= Richard Bonneau =

American computational biologist and data scientist

Richard Bonneau is an American computational biologist and data scientist whose primary research focuses on using machine learning and computation to accelerate drug discovery. He currently leads AI for Drug Discovery at Genentech and Roche (a global function supporting development and application of machine learning across the portfolio).

His past work, at NYU and the University of Washington in Seattle, focused on learning networks from functional genomics data, predicting and designing protein and peptiodomimetic structure and applying data science to social networks. A professor at New York University, he holds appointments in the department of biology, the Center for Data Science and the Courant Institute of Mathematical Sciences.

== Biography ==
Bonneau is currently Vice-President, AI for Drug Discovery at Genentech and Roche and was previously Group leader for the Systems Biology group in the center for computational biology at the Flatiron Institute. He was previously director of New York University Center for Data Science.

== Scientific work ==
In the area of structure prediction, Bonneau was one of the early authors on the Rosetta code, one of the first codes to demonstrate the ability to predict protein structure in the absence of sequence homology. Using IBM's World Community Grid to carry out folding of whole proteomes, his group has also applied structure prediction to the problem of genome and proteome annotation.
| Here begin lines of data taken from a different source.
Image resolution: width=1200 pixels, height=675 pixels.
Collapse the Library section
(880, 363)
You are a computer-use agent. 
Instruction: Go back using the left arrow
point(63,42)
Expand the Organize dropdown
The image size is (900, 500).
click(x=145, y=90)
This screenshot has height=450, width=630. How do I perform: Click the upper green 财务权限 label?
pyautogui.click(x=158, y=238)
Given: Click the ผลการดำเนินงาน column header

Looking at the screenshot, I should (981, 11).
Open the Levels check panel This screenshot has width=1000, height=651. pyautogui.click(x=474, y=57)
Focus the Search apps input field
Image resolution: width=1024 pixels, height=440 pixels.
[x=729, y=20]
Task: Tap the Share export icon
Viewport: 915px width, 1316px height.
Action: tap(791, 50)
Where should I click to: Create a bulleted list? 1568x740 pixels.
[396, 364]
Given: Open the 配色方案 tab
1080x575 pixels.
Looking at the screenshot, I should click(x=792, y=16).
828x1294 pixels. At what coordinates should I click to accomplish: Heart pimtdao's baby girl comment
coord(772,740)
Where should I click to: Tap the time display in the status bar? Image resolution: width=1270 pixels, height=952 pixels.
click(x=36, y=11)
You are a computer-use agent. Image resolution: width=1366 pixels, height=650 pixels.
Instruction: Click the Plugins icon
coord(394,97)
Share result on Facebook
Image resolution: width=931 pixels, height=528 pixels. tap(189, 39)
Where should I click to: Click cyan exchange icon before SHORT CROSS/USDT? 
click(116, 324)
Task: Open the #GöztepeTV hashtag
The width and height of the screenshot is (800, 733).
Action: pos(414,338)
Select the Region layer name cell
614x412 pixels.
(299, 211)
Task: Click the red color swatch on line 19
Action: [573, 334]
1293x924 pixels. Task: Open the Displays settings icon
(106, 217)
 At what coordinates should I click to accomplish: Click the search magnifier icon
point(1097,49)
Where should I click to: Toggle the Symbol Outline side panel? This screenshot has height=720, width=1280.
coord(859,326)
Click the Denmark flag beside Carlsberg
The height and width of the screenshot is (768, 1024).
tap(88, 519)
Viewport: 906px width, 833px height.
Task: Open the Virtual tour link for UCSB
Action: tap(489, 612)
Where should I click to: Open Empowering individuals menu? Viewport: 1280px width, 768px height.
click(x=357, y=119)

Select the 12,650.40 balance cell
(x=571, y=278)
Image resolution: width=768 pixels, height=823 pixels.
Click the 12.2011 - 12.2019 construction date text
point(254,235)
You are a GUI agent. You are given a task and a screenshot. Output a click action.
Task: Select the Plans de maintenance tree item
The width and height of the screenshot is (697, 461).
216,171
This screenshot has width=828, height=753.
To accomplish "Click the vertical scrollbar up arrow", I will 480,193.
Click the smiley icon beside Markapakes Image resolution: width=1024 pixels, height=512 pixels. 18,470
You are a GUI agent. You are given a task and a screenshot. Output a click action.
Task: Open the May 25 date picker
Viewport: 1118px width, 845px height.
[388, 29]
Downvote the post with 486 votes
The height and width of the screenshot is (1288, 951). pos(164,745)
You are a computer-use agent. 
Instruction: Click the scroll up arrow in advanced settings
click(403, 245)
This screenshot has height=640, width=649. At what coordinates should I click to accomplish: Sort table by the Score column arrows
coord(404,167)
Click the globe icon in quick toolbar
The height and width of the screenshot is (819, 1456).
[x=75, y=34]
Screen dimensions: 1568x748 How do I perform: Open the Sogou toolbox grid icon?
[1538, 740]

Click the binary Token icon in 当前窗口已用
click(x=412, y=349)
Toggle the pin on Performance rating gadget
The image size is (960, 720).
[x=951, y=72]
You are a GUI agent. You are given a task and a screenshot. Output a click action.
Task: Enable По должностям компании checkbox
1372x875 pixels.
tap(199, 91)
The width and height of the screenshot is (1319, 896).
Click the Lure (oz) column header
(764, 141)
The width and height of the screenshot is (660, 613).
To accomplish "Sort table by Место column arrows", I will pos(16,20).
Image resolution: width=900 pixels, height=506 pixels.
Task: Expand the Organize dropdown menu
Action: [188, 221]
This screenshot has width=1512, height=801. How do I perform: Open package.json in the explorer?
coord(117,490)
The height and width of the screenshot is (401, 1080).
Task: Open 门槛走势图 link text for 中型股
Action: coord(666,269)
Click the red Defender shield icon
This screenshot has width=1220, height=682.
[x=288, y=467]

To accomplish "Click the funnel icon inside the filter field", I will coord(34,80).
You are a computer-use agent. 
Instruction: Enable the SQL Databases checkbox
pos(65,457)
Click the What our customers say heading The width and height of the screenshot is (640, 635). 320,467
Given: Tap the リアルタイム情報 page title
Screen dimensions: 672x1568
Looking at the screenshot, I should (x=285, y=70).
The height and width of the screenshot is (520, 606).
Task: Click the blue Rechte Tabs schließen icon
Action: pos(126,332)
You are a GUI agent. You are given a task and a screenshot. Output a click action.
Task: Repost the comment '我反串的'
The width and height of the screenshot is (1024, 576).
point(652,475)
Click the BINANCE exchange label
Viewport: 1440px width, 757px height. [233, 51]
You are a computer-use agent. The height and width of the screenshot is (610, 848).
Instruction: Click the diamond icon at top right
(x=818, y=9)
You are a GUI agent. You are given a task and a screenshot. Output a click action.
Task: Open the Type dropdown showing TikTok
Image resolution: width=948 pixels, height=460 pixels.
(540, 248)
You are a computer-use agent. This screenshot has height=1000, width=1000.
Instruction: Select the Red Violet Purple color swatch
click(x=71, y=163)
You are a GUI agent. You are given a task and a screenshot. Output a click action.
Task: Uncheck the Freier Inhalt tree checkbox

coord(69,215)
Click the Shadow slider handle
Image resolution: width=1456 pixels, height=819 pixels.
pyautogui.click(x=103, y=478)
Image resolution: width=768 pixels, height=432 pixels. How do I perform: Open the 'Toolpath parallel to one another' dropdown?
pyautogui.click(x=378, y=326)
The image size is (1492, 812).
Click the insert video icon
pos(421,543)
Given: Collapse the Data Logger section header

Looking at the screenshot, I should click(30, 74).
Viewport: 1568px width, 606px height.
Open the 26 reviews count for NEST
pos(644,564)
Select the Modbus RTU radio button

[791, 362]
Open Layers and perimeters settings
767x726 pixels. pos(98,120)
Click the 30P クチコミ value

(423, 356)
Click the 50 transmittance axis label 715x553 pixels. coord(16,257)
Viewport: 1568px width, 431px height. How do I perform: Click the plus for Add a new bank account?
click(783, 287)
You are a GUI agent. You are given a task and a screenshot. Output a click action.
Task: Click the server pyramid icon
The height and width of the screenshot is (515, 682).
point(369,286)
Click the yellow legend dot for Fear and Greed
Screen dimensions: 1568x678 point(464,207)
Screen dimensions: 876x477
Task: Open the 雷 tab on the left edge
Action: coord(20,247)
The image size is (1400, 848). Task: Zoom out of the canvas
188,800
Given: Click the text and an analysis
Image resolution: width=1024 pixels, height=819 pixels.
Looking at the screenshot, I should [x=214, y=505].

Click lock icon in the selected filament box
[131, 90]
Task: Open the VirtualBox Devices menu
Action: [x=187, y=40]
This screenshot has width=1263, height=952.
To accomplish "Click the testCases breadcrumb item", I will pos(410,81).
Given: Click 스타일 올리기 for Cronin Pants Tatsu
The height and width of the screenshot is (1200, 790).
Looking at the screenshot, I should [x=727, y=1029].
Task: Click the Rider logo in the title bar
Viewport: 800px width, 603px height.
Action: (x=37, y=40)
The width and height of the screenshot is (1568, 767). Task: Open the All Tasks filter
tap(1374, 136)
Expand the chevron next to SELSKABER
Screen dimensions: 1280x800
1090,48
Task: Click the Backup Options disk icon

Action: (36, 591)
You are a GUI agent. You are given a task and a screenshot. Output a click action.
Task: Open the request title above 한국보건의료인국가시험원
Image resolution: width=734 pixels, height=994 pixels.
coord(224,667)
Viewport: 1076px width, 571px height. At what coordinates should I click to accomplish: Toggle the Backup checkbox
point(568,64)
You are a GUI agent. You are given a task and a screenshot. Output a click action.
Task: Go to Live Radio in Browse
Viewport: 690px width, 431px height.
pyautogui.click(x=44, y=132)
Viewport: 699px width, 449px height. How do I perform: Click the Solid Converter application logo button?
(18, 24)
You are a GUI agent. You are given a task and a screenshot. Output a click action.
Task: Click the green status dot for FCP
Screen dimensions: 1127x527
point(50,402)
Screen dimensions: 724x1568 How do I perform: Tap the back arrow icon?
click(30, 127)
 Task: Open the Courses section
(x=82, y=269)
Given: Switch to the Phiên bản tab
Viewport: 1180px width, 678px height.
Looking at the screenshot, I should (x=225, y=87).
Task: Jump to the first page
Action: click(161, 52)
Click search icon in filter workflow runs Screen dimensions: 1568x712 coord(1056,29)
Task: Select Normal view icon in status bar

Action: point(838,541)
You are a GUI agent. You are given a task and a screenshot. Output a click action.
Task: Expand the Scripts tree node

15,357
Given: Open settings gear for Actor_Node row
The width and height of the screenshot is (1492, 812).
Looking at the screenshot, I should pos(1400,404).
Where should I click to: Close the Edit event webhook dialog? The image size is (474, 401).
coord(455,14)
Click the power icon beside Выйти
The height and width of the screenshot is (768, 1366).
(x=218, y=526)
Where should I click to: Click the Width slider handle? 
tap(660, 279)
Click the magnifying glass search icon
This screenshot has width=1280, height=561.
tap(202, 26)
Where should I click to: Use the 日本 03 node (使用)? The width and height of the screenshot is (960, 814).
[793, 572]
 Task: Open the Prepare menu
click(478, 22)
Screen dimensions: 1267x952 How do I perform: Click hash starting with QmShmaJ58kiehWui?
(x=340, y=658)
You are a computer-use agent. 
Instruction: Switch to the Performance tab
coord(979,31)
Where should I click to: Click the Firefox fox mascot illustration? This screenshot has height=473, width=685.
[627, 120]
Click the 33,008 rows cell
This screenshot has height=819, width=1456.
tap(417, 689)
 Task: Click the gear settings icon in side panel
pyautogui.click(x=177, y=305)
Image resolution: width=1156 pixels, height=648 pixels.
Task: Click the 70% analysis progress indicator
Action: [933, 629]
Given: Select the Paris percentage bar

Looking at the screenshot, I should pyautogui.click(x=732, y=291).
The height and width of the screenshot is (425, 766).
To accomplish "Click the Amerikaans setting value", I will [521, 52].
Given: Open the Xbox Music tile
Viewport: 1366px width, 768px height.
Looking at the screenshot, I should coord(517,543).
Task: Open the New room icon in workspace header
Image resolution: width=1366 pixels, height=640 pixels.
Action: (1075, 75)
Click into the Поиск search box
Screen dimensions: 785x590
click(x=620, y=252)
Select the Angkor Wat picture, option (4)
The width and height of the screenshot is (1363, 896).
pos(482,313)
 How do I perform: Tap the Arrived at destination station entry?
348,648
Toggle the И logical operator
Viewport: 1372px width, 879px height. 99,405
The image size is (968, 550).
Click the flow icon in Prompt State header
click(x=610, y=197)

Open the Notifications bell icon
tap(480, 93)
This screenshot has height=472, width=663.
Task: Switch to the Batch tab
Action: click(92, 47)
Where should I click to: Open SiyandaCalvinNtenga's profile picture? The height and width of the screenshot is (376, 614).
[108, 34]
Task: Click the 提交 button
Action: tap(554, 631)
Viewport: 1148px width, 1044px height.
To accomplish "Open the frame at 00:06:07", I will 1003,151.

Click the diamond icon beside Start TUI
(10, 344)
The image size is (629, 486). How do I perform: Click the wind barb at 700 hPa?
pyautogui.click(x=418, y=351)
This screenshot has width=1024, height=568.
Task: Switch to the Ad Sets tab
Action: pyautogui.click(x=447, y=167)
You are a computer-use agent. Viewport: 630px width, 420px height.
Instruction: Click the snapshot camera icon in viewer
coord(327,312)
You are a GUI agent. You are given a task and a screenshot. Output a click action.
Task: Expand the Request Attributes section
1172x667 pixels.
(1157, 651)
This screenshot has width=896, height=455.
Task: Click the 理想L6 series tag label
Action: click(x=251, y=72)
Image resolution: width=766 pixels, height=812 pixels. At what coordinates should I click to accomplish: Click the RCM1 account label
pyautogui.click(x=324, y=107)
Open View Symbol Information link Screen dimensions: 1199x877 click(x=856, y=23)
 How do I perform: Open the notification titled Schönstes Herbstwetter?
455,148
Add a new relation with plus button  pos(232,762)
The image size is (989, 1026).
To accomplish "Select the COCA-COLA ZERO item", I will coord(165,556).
His group has made key contributions to the areas of genomics data analysis, focusing on two primary areas: 1. methods for network inference that uncover dynamics and topology from data and 2. methods that learn condition dependent co-regulated groups from integrations of different genomics data-types.

In 2013, he and his colleagues at NYU started a project to examine the impact of social media use on political attitudes and participation by applying methods from a range of academic disciplines. The project-- Social Media and Political Participation (SMaPP) --relies on both survey data and publicly available social media data to address a range of questions concerning the causal processes that shape political participation. This work continues at NYU under the leadership of Joshua Tucker and Jonathan Nagler.

==Network inference and systems biology==

Along with Vestienn Thorsson, David Reiss and Nitin Baliga he developed the Inferelator and cMonkey, two algorithms that were critical to an effort to learn a genome-wide model of the Halobacterium regulatory network. Baliga and Bonneau used their model to predict the genome-wide transcriptional dynamics of the cell’s response to new environments (publication in Cell in December 2007). This work represents the first fully data driven reconstruction of a cells regulatory network to include learning of kinetic/dynamical parameters as well as network topology.